Although risk oversight permeates many elements of the work of the full Board and the committees, the Audit Committee has the most direct and systematic responsibility for overseeing risk management. The Audit Committee Charter provides for a variety of regular and recurring responsibilities relating to risk, including:
| |
• | having responsibility for the internal audit function, with that function reporting directly to the committee; |
| |
• | overseeing the independent registered public accounting firm; |
| |
• | receiving reports from management and the internal audit function regarding the adequacy and effectiveness of various internal controls; |
| |
• | reviewing periodically with counsel legal and regulatory matters that could have a significant impact on us and could indicate emerging areas of risk; |
| |
• | overseeing our compliance program with respect to legal and regulatory requirements and risks; and |
| |
• | discussing with management and the independent registered public accounting firm our guidelines and policies with respect to risk assessment and risk management, including our major risk exposures and the steps management has taken to monitor and control such exposures. |
In performing these functions, the Audit Committee regularly receives reports from management (including the Chief Executive Officer, the Chief Operating and Financial Officer, the Controller, the General Counsel and the Chief Compliance Officer) and internal and external auditors regarding our enterprise risk management program, compliance program, information security and business continuity programs, extraordinary claims and losses, and significant litigation.

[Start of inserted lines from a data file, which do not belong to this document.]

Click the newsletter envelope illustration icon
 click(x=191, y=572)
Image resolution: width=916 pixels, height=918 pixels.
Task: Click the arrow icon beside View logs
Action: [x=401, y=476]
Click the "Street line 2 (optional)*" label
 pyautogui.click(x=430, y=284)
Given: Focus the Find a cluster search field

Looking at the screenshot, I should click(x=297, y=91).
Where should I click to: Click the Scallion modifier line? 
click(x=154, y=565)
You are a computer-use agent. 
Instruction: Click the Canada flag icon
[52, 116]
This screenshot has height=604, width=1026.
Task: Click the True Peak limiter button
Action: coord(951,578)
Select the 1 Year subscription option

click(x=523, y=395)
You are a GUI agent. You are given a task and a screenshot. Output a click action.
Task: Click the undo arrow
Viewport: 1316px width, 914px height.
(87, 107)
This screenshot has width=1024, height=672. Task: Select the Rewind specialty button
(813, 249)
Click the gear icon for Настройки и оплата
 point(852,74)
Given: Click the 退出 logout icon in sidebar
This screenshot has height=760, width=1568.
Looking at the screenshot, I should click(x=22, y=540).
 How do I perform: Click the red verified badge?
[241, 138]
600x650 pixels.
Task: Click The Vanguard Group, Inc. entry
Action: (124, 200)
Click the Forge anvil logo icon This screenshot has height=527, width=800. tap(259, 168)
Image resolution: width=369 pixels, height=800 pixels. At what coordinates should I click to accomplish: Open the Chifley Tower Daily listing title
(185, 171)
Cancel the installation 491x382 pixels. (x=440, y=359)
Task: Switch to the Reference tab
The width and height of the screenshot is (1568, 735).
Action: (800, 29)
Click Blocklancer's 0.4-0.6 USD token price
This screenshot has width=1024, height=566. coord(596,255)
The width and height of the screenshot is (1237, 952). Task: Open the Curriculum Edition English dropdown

Separately, the Compensation Committee oversees our compensation policies and practices and has assessed whether our compensation policies encourage excessive risk taking. The Compensation Committee has concluded that these policies and practices are not reasonably likely to have a material adverse effect on us. In arriving at that conclusion, the Compensation Committee considered, among other factors, the metrics used to determine variable compensation; the portion of variable compensation paid in equity, which is either time-vested or tied to the achievement of long-term Company objectives; the amount of compensation paid as sales commissions and the number of people to whom such compensation is paid; and controls, such as pricing limits, a recoupment policy and financial reconciliation processes for sales crediting, quality checks that we employ and the approval process for certain compensation-related activities.
Anti-Hedging and Pledging Policy
We maintain a policy that prohibits executive officer and director transactions in put options, call options or
other derivative securities, on an exchange or in any other organized market, as well as holding Company securities in a margin account or otherwise pledging Company securities as collateral for a loan.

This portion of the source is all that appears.